(Excerpted records Opens)

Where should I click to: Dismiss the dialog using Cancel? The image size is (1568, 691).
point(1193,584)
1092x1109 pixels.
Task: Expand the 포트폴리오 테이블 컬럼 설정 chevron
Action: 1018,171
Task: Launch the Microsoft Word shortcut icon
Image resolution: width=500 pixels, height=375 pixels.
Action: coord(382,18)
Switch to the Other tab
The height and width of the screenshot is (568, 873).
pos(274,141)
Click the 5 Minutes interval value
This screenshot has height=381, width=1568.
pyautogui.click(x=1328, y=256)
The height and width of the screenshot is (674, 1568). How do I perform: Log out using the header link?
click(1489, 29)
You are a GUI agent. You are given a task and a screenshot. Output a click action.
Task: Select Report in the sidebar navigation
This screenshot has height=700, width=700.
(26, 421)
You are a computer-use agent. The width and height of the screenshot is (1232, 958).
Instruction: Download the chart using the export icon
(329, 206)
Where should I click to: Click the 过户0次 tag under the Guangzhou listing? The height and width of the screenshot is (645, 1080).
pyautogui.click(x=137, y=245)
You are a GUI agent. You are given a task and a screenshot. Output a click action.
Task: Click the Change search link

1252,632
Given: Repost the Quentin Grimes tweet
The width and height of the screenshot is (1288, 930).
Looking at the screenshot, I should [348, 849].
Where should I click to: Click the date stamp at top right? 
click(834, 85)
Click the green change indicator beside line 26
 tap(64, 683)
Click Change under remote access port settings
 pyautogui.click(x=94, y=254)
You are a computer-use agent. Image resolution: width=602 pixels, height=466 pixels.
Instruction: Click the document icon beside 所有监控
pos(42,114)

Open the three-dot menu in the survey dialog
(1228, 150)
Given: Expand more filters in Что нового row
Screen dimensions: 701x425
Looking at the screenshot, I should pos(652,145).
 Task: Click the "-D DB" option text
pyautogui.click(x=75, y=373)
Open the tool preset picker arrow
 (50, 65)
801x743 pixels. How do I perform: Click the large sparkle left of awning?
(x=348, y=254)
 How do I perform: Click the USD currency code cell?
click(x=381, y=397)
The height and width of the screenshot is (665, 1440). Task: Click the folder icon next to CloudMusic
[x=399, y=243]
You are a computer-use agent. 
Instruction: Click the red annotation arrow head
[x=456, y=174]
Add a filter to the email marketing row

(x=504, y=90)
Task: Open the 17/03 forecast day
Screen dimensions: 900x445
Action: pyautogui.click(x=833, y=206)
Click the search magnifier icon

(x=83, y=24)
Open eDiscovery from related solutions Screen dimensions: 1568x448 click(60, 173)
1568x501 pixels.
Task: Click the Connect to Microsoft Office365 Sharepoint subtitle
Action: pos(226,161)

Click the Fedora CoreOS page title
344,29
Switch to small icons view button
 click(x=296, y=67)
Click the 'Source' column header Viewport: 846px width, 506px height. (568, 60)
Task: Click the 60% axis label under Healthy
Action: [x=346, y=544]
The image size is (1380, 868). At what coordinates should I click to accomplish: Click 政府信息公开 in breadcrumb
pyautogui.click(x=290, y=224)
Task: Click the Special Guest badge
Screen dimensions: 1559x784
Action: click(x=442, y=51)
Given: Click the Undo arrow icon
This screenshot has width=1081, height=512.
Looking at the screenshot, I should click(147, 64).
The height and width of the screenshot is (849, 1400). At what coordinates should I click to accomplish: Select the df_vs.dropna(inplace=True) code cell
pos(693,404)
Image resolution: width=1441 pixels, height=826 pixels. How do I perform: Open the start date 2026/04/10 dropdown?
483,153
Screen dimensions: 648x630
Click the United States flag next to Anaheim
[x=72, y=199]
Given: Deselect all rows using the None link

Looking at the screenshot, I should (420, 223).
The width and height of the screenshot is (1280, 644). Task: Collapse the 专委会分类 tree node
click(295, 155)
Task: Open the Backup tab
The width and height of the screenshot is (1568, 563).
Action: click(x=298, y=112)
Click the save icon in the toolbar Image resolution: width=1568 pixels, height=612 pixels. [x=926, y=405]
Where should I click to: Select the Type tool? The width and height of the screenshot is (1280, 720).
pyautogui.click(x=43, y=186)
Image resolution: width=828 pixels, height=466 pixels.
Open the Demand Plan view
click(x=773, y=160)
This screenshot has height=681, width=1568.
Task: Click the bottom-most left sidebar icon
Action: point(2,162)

(Excerpted records Closes)

-- Directions for this task --
Write out every entry again, exactly as it appears.

-- Your solution --
Where should I click to: Dismiss the dialog using Cancel? The image size is (1568, 691).
point(1193,584)
1092x1109 pixels.
Task: Expand the 포트폴리오 테이블 컬럼 설정 chevron
Action: 1018,171
Task: Launch the Microsoft Word shortcut icon
Image resolution: width=500 pixels, height=375 pixels.
Action: coord(382,18)
Switch to the Other tab
The height and width of the screenshot is (568, 873).
pos(274,141)
Click the 5 Minutes interval value
This screenshot has height=381, width=1568.
pyautogui.click(x=1328, y=256)
The height and width of the screenshot is (674, 1568). How do I perform: Log out using the header link?
click(1489, 29)
You are a GUI agent. You are given a task and a screenshot. Output a click action.
Task: Select Report in the sidebar navigation
This screenshot has height=700, width=700.
(26, 421)
You are a computer-use agent. The width and height of the screenshot is (1232, 958).
Instruction: Download the chart using the export icon
(329, 206)
Where should I click to: Click the 过户0次 tag under the Guangzhou listing? The height and width of the screenshot is (645, 1080).
pyautogui.click(x=137, y=245)
You are a GUI agent. You are given a task and a screenshot. Output a click action.
Task: Click the Change search link

1252,632
Given: Repost the Quentin Grimes tweet
The width and height of the screenshot is (1288, 930).
Looking at the screenshot, I should [348, 849].
Where should I click to: Click the date stamp at top right? 
click(834, 85)
Click the green change indicator beside line 26
 tap(64, 683)
Click Change under remote access port settings
 pyautogui.click(x=94, y=254)
You are a computer-use agent. Image resolution: width=602 pixels, height=466 pixels.
Instruction: Click the document icon beside 所有监控
pos(42,114)

Open the three-dot menu in the survey dialog
(1228, 150)
Given: Expand more filters in Что нового row
Screen dimensions: 701x425
Looking at the screenshot, I should pos(652,145).
 Task: Click the "-D DB" option text
pyautogui.click(x=75, y=373)
Open the tool preset picker arrow
 (50, 65)
801x743 pixels. How do I perform: Click the large sparkle left of awning?
(x=348, y=254)
 How do I perform: Click the USD currency code cell?
click(x=381, y=397)
The height and width of the screenshot is (665, 1440). Task: Click the folder icon next to CloudMusic
[x=399, y=243]
You are a computer-use agent. 
Instruction: Click the red annotation arrow head
[x=456, y=174]
Add a filter to the email marketing row

(x=504, y=90)
Task: Open the 17/03 forecast day
Screen dimensions: 900x445
Action: pyautogui.click(x=833, y=206)
Click the search magnifier icon

(x=83, y=24)
Open eDiscovery from related solutions Screen dimensions: 1568x448 click(60, 173)
1568x501 pixels.
Task: Click the Connect to Microsoft Office365 Sharepoint subtitle
Action: pos(226,161)

Click the Fedora CoreOS page title
344,29
Switch to small icons view button
 click(x=296, y=67)
Click the 'Source' column header Viewport: 846px width, 506px height. (568, 60)
Task: Click the 60% axis label under Healthy
Action: [x=346, y=544]
The image size is (1380, 868). At what coordinates should I click to accomplish: Click 政府信息公开 in breadcrumb
pyautogui.click(x=290, y=224)
Task: Click the Special Guest badge
Screen dimensions: 1559x784
Action: click(x=442, y=51)
Given: Click the Undo arrow icon
This screenshot has width=1081, height=512.
Looking at the screenshot, I should click(147, 64).
The height and width of the screenshot is (849, 1400). At what coordinates should I click to accomplish: Select the df_vs.dropna(inplace=True) code cell
pos(693,404)
Image resolution: width=1441 pixels, height=826 pixels. How do I perform: Open the start date 2026/04/10 dropdown?
483,153
Screen dimensions: 648x630
Click the United States flag next to Anaheim
[x=72, y=199]
Given: Deselect all rows using the None link

Looking at the screenshot, I should (420, 223).
The width and height of the screenshot is (1280, 644). Task: Collapse the 专委会分类 tree node
click(295, 155)
Task: Open the Backup tab
The width and height of the screenshot is (1568, 563).
Action: click(x=298, y=112)
Click the save icon in the toolbar Image resolution: width=1568 pixels, height=612 pixels. [x=926, y=405]
Where should I click to: Select the Type tool? The width and height of the screenshot is (1280, 720).
pyautogui.click(x=43, y=186)
Image resolution: width=828 pixels, height=466 pixels.
Open the Demand Plan view
click(x=773, y=160)
This screenshot has height=681, width=1568.
Task: Click the bottom-most left sidebar icon
Action: point(2,162)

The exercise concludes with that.